**OBJECTIVE**
Write out the data below word for word, keeping every line unchanged.

**GIVEN ENTRIES**
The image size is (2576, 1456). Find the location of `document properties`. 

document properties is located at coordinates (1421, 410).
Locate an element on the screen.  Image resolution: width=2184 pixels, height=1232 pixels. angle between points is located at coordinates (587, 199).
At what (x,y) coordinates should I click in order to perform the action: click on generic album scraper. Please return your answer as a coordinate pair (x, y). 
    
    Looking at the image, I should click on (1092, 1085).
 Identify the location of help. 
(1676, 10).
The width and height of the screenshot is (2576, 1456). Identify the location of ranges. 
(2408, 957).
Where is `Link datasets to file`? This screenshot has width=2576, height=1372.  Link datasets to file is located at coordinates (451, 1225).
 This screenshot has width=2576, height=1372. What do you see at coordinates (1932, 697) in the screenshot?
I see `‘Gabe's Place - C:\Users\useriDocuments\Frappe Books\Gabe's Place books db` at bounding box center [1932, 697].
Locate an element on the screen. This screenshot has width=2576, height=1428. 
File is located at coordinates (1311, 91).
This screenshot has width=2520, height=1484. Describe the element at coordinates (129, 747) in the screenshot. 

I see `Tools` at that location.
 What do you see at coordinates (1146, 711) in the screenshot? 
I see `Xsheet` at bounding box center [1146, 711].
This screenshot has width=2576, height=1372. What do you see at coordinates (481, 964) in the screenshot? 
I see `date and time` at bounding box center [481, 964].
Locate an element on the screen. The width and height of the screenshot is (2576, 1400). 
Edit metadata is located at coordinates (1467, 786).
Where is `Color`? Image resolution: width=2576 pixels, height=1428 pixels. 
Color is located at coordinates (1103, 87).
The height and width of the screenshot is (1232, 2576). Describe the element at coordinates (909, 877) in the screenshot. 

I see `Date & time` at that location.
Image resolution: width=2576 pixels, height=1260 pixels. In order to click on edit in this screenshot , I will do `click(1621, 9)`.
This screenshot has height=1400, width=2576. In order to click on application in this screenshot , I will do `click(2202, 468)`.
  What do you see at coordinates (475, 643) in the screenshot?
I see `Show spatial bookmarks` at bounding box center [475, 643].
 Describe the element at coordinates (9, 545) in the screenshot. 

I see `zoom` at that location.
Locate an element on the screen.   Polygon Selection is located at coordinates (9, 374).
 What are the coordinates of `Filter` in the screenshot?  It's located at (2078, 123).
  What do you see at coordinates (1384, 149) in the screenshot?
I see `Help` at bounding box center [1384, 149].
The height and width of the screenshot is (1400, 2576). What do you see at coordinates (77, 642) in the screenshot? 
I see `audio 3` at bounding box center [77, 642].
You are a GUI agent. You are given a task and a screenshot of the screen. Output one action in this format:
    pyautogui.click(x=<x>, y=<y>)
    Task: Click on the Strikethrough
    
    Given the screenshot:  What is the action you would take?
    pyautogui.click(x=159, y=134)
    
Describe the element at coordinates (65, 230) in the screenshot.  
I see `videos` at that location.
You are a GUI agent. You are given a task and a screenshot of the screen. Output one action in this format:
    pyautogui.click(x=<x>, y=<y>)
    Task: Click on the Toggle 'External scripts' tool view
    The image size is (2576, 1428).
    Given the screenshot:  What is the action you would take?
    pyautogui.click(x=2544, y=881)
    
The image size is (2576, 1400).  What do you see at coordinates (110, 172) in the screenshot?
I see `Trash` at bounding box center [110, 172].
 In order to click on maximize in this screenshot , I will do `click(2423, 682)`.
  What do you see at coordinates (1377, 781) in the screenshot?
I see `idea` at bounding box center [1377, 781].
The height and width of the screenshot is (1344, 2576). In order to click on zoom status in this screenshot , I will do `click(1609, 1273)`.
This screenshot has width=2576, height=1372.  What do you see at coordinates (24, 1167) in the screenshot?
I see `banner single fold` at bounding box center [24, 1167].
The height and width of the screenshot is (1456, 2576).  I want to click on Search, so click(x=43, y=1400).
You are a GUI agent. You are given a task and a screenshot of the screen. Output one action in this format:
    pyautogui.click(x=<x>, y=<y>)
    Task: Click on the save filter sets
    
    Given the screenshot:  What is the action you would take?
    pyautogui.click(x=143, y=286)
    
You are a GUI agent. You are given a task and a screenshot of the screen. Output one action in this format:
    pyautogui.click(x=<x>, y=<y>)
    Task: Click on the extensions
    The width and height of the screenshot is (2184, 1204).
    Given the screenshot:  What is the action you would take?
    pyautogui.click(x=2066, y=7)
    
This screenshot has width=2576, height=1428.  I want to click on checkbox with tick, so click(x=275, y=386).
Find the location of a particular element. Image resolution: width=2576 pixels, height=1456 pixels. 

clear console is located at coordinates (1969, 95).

**FINAL ANSWER**
The image size is (2576, 1456). Find the location of `document properties`. 

document properties is located at coordinates (1421, 410).
Locate an element on the screen.  Image resolution: width=2184 pixels, height=1232 pixels. angle between points is located at coordinates (587, 199).
At what (x,y) coordinates should I click in order to perform the action: click on generic album scraper. Please return your answer as a coordinate pair (x, y). 
    
    Looking at the image, I should click on (1092, 1085).
 Identify the location of help. 
(1676, 10).
The width and height of the screenshot is (2576, 1456). Identify the location of ranges. 
(2408, 957).
Where is `Link datasets to file`? This screenshot has width=2576, height=1372.  Link datasets to file is located at coordinates (451, 1225).
 This screenshot has width=2576, height=1372. What do you see at coordinates (1932, 697) in the screenshot?
I see `‘Gabe's Place - C:\Users\useriDocuments\Frappe Books\Gabe's Place books db` at bounding box center [1932, 697].
Locate an element on the screen. This screenshot has width=2576, height=1428. 
File is located at coordinates (1311, 91).
This screenshot has width=2520, height=1484. Describe the element at coordinates (129, 747) in the screenshot. 

I see `Tools` at that location.
 What do you see at coordinates (1146, 711) in the screenshot? 
I see `Xsheet` at bounding box center [1146, 711].
This screenshot has width=2576, height=1372. What do you see at coordinates (481, 964) in the screenshot? 
I see `date and time` at bounding box center [481, 964].
Locate an element on the screen. The width and height of the screenshot is (2576, 1400). 
Edit metadata is located at coordinates (1467, 786).
Where is `Color`? Image resolution: width=2576 pixels, height=1428 pixels. 
Color is located at coordinates (1103, 87).
The height and width of the screenshot is (1232, 2576). Describe the element at coordinates (909, 877) in the screenshot. 

I see `Date & time` at that location.
Image resolution: width=2576 pixels, height=1260 pixels. In order to click on edit in this screenshot , I will do `click(1621, 9)`.
This screenshot has height=1400, width=2576. In order to click on application in this screenshot , I will do `click(2202, 468)`.
  What do you see at coordinates (475, 643) in the screenshot?
I see `Show spatial bookmarks` at bounding box center [475, 643].
 Describe the element at coordinates (9, 545) in the screenshot. 

I see `zoom` at that location.
Locate an element on the screen.   Polygon Selection is located at coordinates (9, 374).
 What are the coordinates of `Filter` in the screenshot?  It's located at (2078, 123).
  What do you see at coordinates (1384, 149) in the screenshot?
I see `Help` at bounding box center [1384, 149].
The height and width of the screenshot is (1400, 2576). What do you see at coordinates (77, 642) in the screenshot? 
I see `audio 3` at bounding box center [77, 642].
You are a GUI agent. You are given a task and a screenshot of the screen. Output one action in this format:
    pyautogui.click(x=<x>, y=<y>)
    Task: Click on the Strikethrough
    
    Given the screenshot:  What is the action you would take?
    pyautogui.click(x=159, y=134)
    
Describe the element at coordinates (65, 230) in the screenshot.  
I see `videos` at that location.
You are a GUI agent. You are given a task and a screenshot of the screen. Output one action in this format:
    pyautogui.click(x=<x>, y=<y>)
    Task: Click on the Toggle 'External scripts' tool view
    The image size is (2576, 1428).
    Given the screenshot:  What is the action you would take?
    pyautogui.click(x=2544, y=881)
    
The image size is (2576, 1400).  What do you see at coordinates (110, 172) in the screenshot?
I see `Trash` at bounding box center [110, 172].
 In order to click on maximize in this screenshot , I will do `click(2423, 682)`.
  What do you see at coordinates (1377, 781) in the screenshot?
I see `idea` at bounding box center [1377, 781].
The height and width of the screenshot is (1344, 2576). In order to click on zoom status in this screenshot , I will do `click(1609, 1273)`.
This screenshot has width=2576, height=1372.  What do you see at coordinates (24, 1167) in the screenshot?
I see `banner single fold` at bounding box center [24, 1167].
The height and width of the screenshot is (1456, 2576).  I want to click on Search, so click(x=43, y=1400).
You are a GUI agent. You are given a task and a screenshot of the screen. Output one action in this format:
    pyautogui.click(x=<x>, y=<y>)
    Task: Click on the save filter sets
    
    Given the screenshot:  What is the action you would take?
    pyautogui.click(x=143, y=286)
    
You are a GUI agent. You are given a task and a screenshot of the screen. Output one action in this format:
    pyautogui.click(x=<x>, y=<y>)
    Task: Click on the extensions
    The width and height of the screenshot is (2184, 1204).
    Given the screenshot:  What is the action you would take?
    pyautogui.click(x=2066, y=7)
    
This screenshot has width=2576, height=1428.  I want to click on checkbox with tick, so click(x=275, y=386).
Find the location of a particular element. Image resolution: width=2576 pixels, height=1456 pixels. 

clear console is located at coordinates (1969, 95).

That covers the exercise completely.